Diese von Genachowski als "dritter Weg" bezeichnete Regulierung würde Internetanschlüsse zu einer grundlegenden Infrasruktur machen. So wie Telefonanbieter ihren Kunden nicht einfach verbieten können, bestimmte Festnetznummern nicht anzurufen, soll es den Internetprovidern unmöglich gemacht werden, das Wesen des freien Datenverkehrs zu verändern. Die Bush-Administration hatte Breitband-Angebote vor sieben Jahren als "Informationsdienste" wie private Fernsehsender eingeordnet.

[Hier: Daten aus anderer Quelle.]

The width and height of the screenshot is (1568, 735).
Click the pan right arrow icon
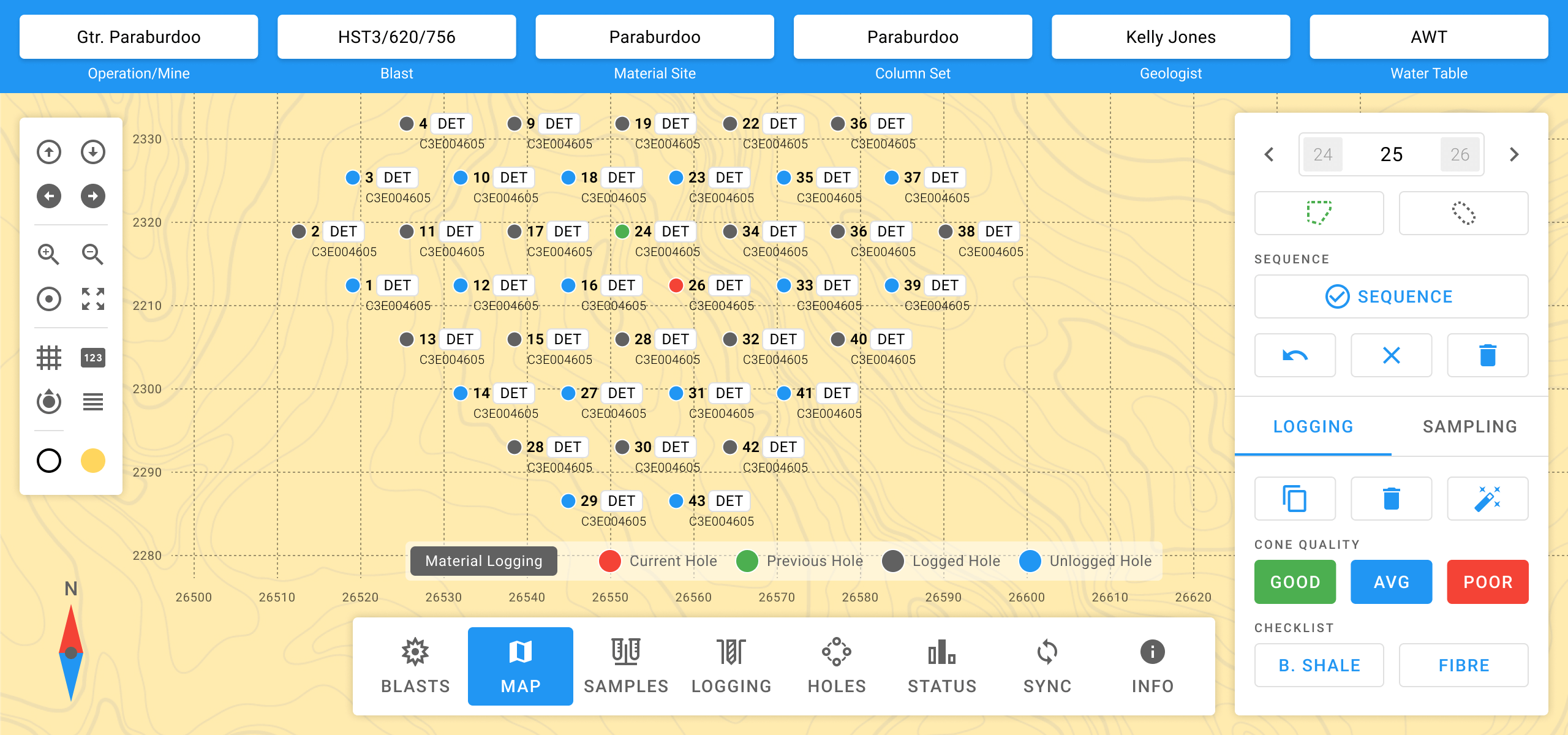click(92, 196)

Jahrelanger Rechtsstreit droht

Künftig, so gab der FCC-Chef an, sollten Internetprovider keine "gesetzeskonforme Innovationen oder das Recht auf freien Meinungsäußerung verhindern können", zudem solle gewährleistet werden, dass das Breitbandnetz auch auf ländliche Gebiete der USA ausgedehnt wird.

Genachowski muss diese Regelung nicht vom Kongress, sondern nur vom höchsten FCC-Gremium absegnen lassen: Die beiden demokratischen Mitglieder haben bereits ihre Zustimmung signalisiert, die beiden republikanischen Beiräte wollen die Regelung ablehnen. Da Genachowski das fünfte Mitglied ist, gilt eine Zustimmung als ausgemacht.

Auch wenn der FCC-Chef davon sprach, nur die nötigsten Punkte zu regeln, um "Überregulierung zu vermeiden", drehten die Aktien von Internetprovidern an den US-Börsen nach der Ankündigung deutlich ins Minus.

Beobachter rechnen nun damit, dass die Internetprovider gerichtlich gegen die Entscheidung vorgehen werden und - sollten die Republikaner im Herbst die Kongressmehrheit übernehmen - auf neue Gesetzesinitiativen dringen werden. "Wir dürfen einen langen und bitteren Kampf erwarten, der erst in einigen Jahren beigelegt werden könnte", schreibt Eric Savitz vom US-Finanzmagazin Barron's.

Während Verbraucherrechtsgruppen den Schritt begrüßten, warnen Wirtschaftsexperten davor, dass die Internetprovider ihre Drohungen wahrmachen und ihre Investitionen in die Breitbandnetze des Landes zurückfahren könnten.

Der Ausbau von Breitbandanschlüssen gilt als eines der Kernprojekte Obamas. Bereits kurz nach Amtsantritt hatte er hierfür Fördergelder in Höhe von 7,2 Milliarden Dollar angekündigt.